Note that if we change the law to make networks responsible for content, the era of blogging, and particularly blogging with comments, will come to an end.

Thus forcing more users to use encryption for all their torrenting, thus improving the quality and access of encryption for nefarious purposes, thus impelling governments to insist on back-door access to commercial encryption and the ability to pry continuously and pervasively into low-level network communications, thus forcing users to turn to non-legal encryption as those same governments increasingly abuse those powers, thus basically making the internet a safe haven for genuine scumbags like kiddie-molesters, terrorists etc.. All so that NBC can continue to offer a crappy, DRMed, region-encoded, low-rez version of their worthless shows, without even giving their writers respectable residuals.

Firsts of all the technology is not there*. Filtering for copyrighted content at the network level is simply impossible. The software could be developed, but using it would cripple the Internet. Easier just to shut down the Internet.

So you’ve got some network packets you’re passing along… What does a packet contain? What’s the payload?

Is it text: email, HTML, whatever? Is it binary: picture, video, software?

Now my packets and your packets and a billion other people’s packets are interspersed. You can’t tell anything about the content I’m receiving from a single packet. So now you have to build up a snapshot of the actual content I’m receiving. You have to buffer that somewhere and build up this snapshot: for me – and everyone else.

Once there is enough of a snapshot to analyze, then the fun part begins. I’m receiving text. Is it an email from my friend or some kind of published work? If it is a published work – is it in the public domain or is it the latest Harry Potter book? I’m receiving binary. Is it a picture? Is it video? Is it the teenager with the light saber video or the latest Star Wars flick or video of my nephew’s latest escapades? Does the NSA have a bunch of super-computers they are not using?

Now once you know what it is the doctrine of fair use kicks in and things really get interesting:

The distinction between “fair use” and infringement may be unclear and not easily defined. There is no specific number of words, lines, or notes that may safely be taken without permission. Acknowledging the source of the copyrighted material does not substitute for obtaining permission.

Now this HAL like software program has to make a decision concerning fair use.

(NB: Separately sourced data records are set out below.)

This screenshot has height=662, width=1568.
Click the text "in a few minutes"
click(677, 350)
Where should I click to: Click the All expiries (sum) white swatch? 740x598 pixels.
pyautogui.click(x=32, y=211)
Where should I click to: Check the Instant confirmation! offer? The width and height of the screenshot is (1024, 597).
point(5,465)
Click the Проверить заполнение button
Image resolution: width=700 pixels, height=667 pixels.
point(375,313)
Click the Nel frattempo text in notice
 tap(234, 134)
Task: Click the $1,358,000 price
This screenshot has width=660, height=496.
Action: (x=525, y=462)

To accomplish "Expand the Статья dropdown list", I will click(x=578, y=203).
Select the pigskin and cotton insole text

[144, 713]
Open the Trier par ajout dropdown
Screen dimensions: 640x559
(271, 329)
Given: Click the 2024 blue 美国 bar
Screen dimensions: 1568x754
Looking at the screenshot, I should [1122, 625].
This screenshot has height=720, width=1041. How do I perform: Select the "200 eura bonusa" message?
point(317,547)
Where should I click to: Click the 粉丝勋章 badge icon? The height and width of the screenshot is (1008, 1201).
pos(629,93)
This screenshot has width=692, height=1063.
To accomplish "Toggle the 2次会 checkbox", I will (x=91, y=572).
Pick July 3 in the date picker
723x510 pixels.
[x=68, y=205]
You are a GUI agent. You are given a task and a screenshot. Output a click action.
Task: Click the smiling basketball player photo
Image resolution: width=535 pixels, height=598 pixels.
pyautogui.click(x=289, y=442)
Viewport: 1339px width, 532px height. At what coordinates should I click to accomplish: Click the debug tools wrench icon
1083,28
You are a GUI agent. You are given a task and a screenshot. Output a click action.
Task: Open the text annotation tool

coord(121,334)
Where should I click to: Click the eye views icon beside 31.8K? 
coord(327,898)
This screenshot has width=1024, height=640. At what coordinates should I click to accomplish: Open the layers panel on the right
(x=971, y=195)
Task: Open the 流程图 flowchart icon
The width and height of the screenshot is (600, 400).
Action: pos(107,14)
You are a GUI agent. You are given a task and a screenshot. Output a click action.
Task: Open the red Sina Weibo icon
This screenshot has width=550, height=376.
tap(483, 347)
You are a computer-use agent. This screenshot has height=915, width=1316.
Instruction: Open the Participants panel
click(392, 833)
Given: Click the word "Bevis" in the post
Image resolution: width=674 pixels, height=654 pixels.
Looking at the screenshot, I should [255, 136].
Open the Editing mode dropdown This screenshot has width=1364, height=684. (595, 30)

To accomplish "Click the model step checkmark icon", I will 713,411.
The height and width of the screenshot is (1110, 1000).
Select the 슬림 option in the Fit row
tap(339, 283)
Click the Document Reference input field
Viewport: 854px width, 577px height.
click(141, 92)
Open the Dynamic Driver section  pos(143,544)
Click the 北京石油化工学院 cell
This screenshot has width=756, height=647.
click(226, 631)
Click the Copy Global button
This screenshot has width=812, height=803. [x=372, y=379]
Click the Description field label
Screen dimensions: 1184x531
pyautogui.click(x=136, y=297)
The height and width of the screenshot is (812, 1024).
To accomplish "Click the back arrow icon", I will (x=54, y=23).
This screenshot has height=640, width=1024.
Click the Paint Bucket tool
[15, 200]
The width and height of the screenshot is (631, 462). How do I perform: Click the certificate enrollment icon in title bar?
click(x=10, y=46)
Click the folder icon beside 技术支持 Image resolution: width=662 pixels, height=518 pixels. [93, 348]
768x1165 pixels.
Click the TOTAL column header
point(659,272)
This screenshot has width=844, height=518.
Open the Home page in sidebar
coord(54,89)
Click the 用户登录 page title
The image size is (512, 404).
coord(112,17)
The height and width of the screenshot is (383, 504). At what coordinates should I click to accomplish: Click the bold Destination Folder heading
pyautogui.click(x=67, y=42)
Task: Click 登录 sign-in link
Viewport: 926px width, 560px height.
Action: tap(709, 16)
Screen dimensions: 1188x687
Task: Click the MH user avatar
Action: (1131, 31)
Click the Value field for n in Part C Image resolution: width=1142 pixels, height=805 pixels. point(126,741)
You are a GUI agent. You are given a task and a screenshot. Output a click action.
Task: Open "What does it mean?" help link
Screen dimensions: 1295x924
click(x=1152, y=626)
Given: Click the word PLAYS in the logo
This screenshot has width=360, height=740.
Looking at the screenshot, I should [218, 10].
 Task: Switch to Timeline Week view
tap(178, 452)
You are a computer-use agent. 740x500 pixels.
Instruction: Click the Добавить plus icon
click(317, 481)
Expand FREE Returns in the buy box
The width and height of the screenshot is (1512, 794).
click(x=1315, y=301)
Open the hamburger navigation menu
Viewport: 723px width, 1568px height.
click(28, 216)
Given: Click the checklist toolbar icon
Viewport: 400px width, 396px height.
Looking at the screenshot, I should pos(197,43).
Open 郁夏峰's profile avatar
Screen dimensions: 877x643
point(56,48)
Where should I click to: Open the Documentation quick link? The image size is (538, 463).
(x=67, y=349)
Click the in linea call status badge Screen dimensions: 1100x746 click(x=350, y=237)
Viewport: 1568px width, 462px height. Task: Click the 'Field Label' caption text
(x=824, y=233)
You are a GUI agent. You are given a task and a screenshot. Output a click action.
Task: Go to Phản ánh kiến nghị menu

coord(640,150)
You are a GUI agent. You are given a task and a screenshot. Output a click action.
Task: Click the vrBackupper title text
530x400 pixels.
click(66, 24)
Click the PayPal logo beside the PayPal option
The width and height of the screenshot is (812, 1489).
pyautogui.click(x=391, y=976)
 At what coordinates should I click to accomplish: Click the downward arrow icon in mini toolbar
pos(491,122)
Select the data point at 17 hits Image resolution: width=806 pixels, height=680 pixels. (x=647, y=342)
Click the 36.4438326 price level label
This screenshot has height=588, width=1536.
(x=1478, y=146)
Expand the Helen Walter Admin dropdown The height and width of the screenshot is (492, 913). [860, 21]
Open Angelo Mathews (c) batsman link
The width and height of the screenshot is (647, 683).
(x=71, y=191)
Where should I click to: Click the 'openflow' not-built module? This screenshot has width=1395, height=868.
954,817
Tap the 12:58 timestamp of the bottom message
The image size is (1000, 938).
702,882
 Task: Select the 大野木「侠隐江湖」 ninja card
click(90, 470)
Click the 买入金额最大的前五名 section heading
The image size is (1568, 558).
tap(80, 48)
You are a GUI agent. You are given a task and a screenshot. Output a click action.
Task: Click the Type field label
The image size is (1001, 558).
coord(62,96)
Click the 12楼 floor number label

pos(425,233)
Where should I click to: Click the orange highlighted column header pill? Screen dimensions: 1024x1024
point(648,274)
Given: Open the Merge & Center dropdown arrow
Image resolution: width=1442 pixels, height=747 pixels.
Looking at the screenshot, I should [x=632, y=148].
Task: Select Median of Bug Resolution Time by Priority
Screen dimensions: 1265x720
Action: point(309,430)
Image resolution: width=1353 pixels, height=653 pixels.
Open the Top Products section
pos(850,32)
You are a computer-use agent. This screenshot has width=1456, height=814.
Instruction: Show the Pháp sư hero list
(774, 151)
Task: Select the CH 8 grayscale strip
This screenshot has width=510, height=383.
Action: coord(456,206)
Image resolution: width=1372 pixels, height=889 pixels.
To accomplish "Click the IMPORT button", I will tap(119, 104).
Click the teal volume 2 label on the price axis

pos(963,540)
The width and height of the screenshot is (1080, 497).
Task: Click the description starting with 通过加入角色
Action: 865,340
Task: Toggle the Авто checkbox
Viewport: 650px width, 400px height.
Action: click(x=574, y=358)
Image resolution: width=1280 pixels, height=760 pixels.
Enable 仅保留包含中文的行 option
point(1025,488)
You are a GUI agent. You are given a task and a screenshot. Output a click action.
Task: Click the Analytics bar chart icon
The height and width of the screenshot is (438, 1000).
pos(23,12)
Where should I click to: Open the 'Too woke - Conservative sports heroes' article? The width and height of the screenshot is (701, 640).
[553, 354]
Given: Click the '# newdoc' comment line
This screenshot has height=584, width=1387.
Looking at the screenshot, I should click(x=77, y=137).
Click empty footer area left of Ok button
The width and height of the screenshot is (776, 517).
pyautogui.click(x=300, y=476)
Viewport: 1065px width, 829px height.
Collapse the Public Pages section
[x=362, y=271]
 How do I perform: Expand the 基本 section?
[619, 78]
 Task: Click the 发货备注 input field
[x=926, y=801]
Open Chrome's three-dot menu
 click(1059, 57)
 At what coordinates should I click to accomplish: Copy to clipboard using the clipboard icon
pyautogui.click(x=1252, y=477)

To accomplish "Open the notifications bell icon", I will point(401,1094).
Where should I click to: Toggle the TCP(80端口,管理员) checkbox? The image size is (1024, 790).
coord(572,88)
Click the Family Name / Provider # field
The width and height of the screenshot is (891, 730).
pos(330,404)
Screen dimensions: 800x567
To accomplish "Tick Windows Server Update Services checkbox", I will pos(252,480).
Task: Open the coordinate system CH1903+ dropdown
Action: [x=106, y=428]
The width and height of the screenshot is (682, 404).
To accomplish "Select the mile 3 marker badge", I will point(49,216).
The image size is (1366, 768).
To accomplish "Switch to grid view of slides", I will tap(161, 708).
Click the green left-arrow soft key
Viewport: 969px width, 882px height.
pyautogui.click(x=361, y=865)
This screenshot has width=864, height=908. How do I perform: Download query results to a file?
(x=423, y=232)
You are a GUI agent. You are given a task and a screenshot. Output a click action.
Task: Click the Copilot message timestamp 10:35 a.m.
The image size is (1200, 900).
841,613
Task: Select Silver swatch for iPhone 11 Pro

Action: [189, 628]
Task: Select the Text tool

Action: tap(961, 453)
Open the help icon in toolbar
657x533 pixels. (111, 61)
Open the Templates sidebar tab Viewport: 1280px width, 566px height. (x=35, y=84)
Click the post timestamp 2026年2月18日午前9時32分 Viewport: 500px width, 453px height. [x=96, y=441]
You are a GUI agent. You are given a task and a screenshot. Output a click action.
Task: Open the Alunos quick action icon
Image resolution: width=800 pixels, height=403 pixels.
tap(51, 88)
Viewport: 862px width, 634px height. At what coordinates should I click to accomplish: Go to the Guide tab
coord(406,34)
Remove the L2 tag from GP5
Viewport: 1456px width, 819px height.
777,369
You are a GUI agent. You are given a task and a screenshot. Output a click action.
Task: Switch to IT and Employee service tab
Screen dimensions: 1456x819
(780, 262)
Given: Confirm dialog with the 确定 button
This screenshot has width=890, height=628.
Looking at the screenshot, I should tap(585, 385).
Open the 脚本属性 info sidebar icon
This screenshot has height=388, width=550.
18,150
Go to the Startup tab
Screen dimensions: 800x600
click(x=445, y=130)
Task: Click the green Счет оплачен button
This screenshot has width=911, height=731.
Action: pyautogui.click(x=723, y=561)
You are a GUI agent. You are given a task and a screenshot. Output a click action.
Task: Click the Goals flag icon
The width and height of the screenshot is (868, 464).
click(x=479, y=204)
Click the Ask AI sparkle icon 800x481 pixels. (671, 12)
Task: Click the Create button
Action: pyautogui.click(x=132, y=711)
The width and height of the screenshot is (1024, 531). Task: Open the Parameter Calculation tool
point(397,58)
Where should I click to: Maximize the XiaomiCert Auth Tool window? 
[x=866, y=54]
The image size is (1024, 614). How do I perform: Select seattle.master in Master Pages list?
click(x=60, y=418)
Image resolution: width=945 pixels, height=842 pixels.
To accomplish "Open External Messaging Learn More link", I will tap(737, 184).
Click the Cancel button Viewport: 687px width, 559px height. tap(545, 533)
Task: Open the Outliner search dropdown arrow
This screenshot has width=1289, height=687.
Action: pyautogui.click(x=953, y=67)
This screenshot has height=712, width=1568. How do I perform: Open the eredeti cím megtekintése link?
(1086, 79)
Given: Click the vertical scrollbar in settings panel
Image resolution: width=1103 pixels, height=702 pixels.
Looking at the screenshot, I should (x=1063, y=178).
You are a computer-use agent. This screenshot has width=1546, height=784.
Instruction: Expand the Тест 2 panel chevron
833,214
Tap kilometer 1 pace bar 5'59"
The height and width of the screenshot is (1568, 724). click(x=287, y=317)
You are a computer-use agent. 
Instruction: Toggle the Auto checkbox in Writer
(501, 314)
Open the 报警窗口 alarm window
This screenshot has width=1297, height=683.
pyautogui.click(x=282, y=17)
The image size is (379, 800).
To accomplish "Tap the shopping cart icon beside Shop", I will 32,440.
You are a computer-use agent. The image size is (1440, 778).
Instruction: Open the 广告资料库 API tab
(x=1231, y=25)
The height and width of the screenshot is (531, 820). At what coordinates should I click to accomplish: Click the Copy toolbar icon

And all that has to go on real time: for me, for you, for a billion other people.

So your point that “NBC’s copyright concerns gives AT&T an excellent pretext for the right to monitor packets” is 100% correct. This is nothing more than a pretext and a laughable one at that.


*I am not a network expert so this is not a 100% accurate depiction. It’s close though.

Yet the technology seems to be there for ATT to pipe low-level network traffic to the NSA, if reports are to be believed.

what OCSteve said. it's utterly impossible to do this in real-time.

want to make it even harder? ZIP your content with a strong password (20+ characters, punctuation, numbers, misspelled words) - it takes days to break even simple mass-market encryption. completely impossible to do on the fly.

Yet the technology seems to be there for ATT to pipe low-level network traffic to the NSA,

AFAIK, the NSA computers search audio from specific sources for specific sounds, then flag interesting bits for humans to inspect manually (aurally).

and again, that's just audio. images add another dimension. video adds yet another. and then you can add an audio layer on top of that.

that's a lot different than scanning network traffic on the fly, detecting the content type, making a copyright-or-not decision in real-time.., without crippling the internet completely.

So, when these two parties finally have a falling out, who will be Molotov and who will be Ribbentrop?

The residual copyright value of most television shows is close to zero. NBC's major television concern has to be to deliver eyeballs to the advertisers, just as it always has been. TIVO is a far bigger threat to that income stream than internet piracy is. If NBC could find a way to keep the ads integral to the show, they would not care a bit about piracy of TV shows -- they would be offering high resolution versions for download themselves.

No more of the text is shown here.